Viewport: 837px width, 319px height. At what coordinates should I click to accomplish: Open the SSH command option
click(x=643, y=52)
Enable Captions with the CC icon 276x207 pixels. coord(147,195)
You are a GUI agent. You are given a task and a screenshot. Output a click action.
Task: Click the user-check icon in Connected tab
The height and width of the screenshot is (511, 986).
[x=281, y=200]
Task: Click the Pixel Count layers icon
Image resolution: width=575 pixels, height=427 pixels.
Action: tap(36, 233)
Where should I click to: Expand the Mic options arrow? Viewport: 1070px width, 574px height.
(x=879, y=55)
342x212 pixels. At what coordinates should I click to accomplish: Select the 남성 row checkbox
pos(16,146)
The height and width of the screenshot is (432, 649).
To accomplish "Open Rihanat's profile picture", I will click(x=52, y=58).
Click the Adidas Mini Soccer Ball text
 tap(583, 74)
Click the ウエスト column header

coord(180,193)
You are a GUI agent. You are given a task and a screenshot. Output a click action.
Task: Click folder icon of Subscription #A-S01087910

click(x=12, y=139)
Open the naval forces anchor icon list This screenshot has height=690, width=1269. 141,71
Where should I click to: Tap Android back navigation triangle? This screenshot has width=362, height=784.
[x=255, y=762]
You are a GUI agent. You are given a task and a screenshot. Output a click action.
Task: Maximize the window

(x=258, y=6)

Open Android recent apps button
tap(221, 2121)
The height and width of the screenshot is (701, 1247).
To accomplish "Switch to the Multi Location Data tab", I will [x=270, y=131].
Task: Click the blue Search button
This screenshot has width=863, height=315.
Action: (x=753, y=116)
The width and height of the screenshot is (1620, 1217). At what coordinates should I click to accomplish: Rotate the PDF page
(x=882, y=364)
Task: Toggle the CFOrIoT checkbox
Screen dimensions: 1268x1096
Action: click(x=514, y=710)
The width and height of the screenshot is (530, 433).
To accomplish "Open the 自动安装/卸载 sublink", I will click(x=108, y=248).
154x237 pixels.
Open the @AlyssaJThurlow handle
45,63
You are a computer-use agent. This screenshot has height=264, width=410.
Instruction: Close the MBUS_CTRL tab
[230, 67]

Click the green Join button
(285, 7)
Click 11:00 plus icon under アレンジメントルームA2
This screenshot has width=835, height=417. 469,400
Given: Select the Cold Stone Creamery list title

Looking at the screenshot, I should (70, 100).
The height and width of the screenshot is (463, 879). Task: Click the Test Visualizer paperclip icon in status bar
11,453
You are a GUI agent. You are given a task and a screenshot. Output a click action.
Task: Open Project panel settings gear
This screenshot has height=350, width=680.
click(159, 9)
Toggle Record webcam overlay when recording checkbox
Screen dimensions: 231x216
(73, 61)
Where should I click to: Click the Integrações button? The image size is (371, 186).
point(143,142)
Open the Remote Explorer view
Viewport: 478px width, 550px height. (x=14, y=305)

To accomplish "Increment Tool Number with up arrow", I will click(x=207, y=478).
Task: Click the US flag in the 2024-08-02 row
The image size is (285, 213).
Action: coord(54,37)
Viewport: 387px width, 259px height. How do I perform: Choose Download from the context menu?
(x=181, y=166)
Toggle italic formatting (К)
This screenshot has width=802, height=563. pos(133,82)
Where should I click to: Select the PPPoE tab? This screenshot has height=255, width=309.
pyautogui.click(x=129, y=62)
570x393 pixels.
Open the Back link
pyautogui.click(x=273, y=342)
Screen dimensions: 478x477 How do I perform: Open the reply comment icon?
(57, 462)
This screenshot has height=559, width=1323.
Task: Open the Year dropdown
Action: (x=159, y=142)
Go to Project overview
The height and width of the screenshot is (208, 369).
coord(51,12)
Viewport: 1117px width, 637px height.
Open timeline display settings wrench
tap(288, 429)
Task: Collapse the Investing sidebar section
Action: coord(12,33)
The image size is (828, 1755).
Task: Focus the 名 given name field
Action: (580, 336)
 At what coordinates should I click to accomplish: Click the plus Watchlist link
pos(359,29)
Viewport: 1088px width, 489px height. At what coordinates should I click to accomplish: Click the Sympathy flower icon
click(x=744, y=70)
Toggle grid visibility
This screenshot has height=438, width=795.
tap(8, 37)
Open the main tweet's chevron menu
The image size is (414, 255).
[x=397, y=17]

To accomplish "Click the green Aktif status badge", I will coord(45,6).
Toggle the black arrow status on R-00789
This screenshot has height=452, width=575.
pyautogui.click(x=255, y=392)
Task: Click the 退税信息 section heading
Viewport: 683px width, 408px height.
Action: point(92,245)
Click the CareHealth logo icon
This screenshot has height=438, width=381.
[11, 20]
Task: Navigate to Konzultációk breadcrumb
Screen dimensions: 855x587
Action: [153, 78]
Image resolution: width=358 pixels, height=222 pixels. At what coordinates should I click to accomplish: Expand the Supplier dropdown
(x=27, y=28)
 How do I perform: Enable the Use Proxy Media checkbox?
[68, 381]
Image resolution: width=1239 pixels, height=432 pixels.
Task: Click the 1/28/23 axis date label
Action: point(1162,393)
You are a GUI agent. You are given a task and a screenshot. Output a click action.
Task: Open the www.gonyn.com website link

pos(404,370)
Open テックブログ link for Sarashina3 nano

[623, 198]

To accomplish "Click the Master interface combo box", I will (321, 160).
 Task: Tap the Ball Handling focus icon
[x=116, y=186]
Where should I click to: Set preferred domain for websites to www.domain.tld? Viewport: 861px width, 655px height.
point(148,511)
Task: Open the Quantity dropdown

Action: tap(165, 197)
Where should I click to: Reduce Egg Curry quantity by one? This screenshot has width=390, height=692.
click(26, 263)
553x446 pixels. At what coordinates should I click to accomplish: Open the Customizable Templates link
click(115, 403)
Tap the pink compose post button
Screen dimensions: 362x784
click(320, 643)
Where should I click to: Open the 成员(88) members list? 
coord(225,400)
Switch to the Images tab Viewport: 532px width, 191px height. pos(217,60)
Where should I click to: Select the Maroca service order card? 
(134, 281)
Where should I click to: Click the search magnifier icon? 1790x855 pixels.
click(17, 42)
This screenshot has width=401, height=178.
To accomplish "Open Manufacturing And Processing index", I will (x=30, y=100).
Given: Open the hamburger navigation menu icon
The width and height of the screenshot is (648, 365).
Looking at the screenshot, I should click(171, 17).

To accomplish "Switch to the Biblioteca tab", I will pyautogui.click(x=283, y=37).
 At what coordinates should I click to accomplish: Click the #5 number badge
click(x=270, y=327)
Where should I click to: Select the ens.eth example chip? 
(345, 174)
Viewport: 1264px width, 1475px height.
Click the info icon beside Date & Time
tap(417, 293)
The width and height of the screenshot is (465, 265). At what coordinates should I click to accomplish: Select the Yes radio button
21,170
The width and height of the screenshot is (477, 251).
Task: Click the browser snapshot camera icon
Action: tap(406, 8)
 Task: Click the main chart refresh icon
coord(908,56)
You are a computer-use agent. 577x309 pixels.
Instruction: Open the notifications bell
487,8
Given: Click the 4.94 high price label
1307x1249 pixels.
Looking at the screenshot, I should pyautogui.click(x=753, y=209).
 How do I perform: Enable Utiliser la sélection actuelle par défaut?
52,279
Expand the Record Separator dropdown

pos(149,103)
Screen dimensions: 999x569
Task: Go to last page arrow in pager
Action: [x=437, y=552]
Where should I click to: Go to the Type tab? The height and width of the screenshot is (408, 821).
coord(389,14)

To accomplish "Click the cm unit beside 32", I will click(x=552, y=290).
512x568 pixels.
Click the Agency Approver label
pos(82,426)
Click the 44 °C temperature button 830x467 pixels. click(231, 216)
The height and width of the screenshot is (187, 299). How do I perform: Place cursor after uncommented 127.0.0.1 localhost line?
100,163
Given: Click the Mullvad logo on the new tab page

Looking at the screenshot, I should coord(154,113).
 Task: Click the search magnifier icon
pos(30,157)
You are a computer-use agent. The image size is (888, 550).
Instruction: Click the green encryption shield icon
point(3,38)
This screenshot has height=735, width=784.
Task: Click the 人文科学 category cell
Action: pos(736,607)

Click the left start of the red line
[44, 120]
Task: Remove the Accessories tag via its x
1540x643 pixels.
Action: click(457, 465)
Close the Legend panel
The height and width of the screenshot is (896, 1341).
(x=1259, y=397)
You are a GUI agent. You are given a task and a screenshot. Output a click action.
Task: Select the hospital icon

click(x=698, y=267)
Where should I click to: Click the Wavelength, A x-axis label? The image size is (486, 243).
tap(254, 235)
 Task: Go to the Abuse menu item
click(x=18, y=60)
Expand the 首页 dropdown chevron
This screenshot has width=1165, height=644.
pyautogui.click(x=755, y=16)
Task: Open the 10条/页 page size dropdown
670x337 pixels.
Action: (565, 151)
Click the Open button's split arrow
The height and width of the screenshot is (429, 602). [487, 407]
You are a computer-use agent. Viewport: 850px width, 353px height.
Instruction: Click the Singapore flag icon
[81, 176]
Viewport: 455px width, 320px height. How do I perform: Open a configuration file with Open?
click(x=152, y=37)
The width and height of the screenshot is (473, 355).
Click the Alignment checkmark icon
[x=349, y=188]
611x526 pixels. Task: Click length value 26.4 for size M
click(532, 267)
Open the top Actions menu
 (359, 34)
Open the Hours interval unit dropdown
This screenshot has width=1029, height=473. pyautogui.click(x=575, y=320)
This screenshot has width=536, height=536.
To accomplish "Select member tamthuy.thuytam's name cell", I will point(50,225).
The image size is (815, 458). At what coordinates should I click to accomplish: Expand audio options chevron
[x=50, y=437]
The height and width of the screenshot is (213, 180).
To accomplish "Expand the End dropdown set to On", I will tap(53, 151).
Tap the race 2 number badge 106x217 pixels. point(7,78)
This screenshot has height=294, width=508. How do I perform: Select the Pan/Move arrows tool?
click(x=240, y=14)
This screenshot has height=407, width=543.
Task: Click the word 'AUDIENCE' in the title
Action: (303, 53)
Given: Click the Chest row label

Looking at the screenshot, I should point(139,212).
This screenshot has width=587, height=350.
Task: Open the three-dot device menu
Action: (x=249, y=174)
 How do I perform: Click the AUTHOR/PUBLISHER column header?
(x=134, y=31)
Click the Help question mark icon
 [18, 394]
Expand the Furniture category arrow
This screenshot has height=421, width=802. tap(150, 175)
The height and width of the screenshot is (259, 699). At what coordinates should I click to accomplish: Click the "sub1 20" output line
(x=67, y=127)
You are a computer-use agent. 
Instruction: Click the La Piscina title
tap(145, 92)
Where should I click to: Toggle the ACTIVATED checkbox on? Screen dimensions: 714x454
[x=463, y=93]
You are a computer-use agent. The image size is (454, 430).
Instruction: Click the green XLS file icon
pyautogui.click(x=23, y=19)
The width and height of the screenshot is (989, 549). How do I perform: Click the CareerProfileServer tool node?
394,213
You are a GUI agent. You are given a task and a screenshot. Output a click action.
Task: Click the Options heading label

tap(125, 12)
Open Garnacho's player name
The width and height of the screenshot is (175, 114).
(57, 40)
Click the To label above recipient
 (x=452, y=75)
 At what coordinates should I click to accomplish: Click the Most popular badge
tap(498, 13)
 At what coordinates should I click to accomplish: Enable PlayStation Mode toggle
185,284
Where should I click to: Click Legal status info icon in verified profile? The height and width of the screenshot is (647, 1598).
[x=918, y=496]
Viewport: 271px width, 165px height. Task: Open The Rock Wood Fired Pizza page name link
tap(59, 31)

------------------------------------------------

• _WHAT IS REQUIRED_: Begin with the first line of the data above and, please, print each line exactly until you have printed the line containing "Task: Click the Pixel Count layers icon"; print nothing else.

• _ANSWER SECTION_:
Viewport: 837px width, 319px height. At what coordinates should I click to accomplish: Open the SSH command option
click(x=643, y=52)
Enable Captions with the CC icon 276x207 pixels. coord(147,195)
You are a GUI agent. You are given a task and a screenshot. Output a click action.
Task: Click the user-check icon in Connected tab
The height and width of the screenshot is (511, 986).
[x=281, y=200]
Task: Click the Pixel Count layers icon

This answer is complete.